Abstract
Thrombospondin 1 (TSP1) is a 450 kDa homotrimeric multidomain glycoprotein
with fundamental roles in many cell-cell and cell-matrix interactions. These varied, and
sometimes conflicting, functions are mediated by specific domains in TSP1. One
region with diverse biological roles is the Ca2+ binding loops (or type 3 repeats). The
biological activity of this region is determined through a complex assembly of disulfide
bonds linking structure and function.
Disulfide interchange in a protein is usually very specific and quite slow, unless
catalysed. I have found that protein disulfide isomerase (PDI) is expressed on the
surface of platelets and endothelial cells in a reduced active conformation. The
presence of enzymatically active PDI on the surface of TSP1-secreting cells suggests
PDI is well positioned to catalyse disulfide interchange in, and regulate the
structure/function relationships of, TSP1. PDI was observed to form disulfide-linked
complexes with TSP1. Moreover, incubation of platelet or fibroblast TSP1 with PDI
enhanced binding of an isomer-specific anti-TSP1 antibody whose epitope is in the
Ca2+ binding loops. These findings suggest that PDI may mediate disulfide bond
rearrangement in both the soluble and extracellular matrix-bound forms of TSP1.

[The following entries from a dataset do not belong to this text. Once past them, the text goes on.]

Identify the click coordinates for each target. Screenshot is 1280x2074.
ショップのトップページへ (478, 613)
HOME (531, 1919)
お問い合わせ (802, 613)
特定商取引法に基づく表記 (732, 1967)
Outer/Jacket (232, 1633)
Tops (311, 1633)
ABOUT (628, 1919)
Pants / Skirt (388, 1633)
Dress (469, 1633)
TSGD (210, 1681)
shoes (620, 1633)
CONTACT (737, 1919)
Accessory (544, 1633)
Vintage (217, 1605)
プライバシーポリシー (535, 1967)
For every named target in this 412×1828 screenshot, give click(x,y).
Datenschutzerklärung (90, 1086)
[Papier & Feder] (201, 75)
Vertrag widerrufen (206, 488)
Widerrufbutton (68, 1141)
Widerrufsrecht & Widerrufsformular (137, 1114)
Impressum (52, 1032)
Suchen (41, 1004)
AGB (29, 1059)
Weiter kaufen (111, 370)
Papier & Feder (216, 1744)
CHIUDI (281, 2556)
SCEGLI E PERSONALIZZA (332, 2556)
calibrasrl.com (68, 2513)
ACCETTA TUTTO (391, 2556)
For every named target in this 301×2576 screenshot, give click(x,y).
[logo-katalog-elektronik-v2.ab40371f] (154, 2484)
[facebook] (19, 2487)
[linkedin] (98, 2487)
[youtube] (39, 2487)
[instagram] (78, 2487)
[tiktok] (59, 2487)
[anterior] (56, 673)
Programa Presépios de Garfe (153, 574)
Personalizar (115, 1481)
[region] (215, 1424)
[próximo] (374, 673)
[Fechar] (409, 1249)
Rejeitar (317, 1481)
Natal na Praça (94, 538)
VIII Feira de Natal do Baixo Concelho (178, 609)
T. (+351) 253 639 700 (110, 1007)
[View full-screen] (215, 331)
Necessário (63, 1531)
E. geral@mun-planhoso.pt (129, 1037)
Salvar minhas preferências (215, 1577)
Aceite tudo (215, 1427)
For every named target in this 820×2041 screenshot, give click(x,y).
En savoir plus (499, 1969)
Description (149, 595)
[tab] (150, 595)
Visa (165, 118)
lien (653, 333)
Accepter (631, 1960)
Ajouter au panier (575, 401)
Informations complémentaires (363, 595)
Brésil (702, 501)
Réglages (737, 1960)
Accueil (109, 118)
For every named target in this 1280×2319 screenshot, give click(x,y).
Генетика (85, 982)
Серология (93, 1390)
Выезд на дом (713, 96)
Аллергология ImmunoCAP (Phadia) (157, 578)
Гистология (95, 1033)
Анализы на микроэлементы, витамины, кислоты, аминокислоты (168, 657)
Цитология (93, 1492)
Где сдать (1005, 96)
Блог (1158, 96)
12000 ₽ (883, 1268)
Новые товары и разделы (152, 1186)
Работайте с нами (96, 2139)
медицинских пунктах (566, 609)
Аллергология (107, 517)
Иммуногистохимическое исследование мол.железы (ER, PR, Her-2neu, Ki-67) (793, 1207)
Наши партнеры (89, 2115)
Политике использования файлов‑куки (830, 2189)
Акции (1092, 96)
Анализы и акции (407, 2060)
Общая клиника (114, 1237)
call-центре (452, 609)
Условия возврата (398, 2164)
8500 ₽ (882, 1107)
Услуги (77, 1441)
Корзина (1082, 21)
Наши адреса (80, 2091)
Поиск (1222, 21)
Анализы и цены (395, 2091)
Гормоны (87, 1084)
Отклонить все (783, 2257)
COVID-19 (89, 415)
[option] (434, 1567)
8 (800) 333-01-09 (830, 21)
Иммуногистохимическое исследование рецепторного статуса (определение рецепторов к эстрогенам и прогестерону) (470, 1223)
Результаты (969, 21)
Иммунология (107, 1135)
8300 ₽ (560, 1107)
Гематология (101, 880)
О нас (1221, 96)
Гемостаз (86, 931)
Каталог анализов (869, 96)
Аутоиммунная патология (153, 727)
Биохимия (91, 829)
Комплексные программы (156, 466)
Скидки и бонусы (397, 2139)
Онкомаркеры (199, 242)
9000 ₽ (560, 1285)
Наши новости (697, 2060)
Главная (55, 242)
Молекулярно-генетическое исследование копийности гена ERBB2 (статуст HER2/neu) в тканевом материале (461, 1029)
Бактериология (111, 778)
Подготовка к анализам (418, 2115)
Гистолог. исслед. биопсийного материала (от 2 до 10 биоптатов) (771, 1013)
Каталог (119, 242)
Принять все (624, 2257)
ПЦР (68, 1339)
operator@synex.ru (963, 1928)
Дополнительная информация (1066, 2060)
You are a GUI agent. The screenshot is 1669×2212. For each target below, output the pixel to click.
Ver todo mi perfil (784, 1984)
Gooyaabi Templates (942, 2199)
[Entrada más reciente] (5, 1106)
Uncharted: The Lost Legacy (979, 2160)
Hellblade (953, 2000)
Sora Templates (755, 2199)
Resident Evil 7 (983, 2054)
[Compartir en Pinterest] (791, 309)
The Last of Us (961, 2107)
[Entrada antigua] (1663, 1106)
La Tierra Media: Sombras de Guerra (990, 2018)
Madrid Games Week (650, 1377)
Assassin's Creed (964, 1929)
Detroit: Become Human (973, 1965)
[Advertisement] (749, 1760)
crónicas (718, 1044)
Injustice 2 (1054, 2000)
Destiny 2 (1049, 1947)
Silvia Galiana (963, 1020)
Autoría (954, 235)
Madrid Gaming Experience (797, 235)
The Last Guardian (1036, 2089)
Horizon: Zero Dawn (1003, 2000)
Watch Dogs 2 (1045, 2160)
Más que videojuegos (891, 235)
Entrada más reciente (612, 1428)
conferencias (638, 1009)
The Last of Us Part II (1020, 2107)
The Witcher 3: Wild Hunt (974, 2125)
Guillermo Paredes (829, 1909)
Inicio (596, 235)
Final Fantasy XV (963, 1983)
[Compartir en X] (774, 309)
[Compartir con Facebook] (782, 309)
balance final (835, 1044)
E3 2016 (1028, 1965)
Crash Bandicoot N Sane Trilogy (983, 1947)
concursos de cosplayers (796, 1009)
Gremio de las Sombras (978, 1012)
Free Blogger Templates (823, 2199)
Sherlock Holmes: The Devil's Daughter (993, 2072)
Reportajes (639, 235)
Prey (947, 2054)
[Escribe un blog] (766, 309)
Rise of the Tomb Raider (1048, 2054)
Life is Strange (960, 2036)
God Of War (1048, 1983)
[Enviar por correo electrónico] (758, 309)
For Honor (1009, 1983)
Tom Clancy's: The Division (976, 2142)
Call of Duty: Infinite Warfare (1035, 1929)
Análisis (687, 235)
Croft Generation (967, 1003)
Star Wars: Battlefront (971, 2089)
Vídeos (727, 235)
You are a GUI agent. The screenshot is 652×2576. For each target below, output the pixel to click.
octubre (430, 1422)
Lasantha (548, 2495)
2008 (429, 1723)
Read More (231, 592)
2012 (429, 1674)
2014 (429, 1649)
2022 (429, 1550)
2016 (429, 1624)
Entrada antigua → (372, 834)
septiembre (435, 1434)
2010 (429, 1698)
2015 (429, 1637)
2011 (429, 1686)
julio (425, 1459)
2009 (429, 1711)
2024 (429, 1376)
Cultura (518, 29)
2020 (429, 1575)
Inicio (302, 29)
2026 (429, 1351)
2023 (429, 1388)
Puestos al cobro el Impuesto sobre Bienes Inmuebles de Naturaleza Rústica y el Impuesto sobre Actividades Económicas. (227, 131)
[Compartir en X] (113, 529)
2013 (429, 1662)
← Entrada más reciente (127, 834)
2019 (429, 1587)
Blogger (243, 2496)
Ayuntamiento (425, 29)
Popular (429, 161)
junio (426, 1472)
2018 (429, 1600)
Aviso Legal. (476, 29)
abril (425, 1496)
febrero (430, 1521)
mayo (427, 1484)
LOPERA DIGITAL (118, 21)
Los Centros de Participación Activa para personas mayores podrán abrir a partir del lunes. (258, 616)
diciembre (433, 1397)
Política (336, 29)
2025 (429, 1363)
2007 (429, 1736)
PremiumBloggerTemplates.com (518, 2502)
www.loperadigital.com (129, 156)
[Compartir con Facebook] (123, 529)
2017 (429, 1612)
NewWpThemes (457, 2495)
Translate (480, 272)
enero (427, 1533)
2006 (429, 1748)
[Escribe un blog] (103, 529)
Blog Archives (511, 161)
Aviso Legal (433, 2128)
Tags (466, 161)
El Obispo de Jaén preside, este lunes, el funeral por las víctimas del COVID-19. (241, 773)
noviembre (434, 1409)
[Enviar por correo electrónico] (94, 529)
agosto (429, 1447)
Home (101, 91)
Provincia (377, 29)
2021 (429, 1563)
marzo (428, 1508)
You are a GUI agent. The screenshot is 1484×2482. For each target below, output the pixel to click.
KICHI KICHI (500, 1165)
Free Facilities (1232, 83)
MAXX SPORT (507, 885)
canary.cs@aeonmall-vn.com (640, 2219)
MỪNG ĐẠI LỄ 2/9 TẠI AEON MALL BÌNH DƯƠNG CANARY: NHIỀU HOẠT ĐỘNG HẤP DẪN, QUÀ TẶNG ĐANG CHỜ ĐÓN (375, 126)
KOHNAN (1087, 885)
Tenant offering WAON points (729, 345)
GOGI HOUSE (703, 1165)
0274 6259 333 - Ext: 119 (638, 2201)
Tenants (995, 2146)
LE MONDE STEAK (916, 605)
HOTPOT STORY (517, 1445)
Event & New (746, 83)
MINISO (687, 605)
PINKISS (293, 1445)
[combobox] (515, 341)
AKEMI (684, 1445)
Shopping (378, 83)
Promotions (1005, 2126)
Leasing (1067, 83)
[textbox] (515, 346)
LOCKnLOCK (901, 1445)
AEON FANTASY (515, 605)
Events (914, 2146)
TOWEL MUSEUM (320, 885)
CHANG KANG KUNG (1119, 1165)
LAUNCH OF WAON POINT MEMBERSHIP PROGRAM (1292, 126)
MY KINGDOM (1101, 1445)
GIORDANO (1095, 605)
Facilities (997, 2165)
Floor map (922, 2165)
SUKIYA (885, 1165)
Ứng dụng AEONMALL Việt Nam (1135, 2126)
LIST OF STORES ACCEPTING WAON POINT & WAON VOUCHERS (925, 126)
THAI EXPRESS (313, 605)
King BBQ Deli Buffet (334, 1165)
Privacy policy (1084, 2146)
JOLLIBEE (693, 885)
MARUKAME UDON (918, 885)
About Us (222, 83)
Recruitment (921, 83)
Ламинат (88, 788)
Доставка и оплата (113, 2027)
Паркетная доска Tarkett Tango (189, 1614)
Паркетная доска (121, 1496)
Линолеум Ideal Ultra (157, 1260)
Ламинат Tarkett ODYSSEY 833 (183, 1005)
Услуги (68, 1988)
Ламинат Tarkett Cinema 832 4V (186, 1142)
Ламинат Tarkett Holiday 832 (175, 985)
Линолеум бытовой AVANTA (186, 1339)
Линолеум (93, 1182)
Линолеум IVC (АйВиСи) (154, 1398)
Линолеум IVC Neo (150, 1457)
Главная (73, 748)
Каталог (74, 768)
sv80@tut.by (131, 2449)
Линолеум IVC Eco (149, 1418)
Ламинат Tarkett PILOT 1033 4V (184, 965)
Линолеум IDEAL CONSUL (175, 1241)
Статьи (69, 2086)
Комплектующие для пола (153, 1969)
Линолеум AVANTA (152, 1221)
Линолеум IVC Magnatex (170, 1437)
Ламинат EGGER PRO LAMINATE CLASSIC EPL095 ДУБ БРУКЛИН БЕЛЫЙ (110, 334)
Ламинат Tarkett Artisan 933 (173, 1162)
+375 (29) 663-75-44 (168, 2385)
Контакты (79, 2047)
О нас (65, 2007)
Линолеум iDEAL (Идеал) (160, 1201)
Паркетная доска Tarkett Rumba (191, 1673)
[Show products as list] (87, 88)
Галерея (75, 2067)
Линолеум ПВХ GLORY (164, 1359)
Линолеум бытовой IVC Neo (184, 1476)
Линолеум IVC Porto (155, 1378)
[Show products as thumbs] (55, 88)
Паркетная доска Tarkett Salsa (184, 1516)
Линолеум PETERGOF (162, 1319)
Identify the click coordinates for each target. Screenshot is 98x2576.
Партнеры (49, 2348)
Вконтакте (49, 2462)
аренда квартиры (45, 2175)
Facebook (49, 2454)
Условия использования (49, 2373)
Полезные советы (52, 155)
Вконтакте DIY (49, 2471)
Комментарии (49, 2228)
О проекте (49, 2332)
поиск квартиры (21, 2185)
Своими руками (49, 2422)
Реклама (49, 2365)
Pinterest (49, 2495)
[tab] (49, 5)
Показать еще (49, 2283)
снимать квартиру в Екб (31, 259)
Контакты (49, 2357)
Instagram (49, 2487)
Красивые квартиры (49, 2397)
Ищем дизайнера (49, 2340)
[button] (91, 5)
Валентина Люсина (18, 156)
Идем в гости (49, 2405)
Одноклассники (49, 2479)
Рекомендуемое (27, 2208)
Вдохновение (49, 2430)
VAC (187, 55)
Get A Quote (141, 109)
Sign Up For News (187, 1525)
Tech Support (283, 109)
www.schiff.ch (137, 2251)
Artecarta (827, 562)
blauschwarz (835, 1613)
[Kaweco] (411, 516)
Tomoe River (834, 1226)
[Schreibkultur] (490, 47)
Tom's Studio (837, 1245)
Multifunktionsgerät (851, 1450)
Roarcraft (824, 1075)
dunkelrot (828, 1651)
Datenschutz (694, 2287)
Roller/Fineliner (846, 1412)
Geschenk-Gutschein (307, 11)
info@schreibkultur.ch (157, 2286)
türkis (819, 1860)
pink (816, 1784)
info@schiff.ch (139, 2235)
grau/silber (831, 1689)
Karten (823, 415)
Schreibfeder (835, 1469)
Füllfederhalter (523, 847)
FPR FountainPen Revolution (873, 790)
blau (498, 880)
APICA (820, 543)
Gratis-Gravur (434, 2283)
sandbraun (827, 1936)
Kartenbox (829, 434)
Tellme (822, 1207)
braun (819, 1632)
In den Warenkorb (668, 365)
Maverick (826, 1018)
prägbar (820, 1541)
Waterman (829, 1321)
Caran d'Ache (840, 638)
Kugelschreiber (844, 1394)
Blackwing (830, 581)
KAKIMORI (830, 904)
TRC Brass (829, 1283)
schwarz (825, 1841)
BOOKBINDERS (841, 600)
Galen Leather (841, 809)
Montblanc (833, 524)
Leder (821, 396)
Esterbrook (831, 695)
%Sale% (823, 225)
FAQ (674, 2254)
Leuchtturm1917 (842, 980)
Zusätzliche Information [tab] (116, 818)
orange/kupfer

TSP1 is a tight-binding competitive inhibitor of neutrophil cathepsin G; however,
incubation with PDI increased the Ki for the interaction ≥10-14-fold. TSP1 bound
platelet-derived growth factor (PDGF) tightly in the region of the Ca2+ binding loops and
supported binding of PDGF to its receptor. PDI-mediated disulfide interchange in
TSP1 ablated PDGF binding, indicating that PDI-catalysed disulfide interchange in
TSP1 may modulate PDGF-TSP1 complex formation and the biological activity of
PDGF. Finally, PDI-catalysed isomerization of TSP1 potently affected its cell adhesive
properties. Treatment of TSP1 with PDI enhanced adhesion and spreading of
endothelial cells through the αvβ3 integrin receptor to TSP1, by exposure of a cryptic
RGD sequence. Thus, endothelial cell surface PDI may be a physiological regulator of
RGD-dependent binding to TSP1.
These data suggest that cell-surface PDI may regulate the disulfide-bonded
structure and certain biological functions of TSP1. In conclusion, I propose a novel
mechanism for the post-translational regulation of TSP1 structure/function, which in
turn may regulate certain aspects of TSP1 in vascular biology.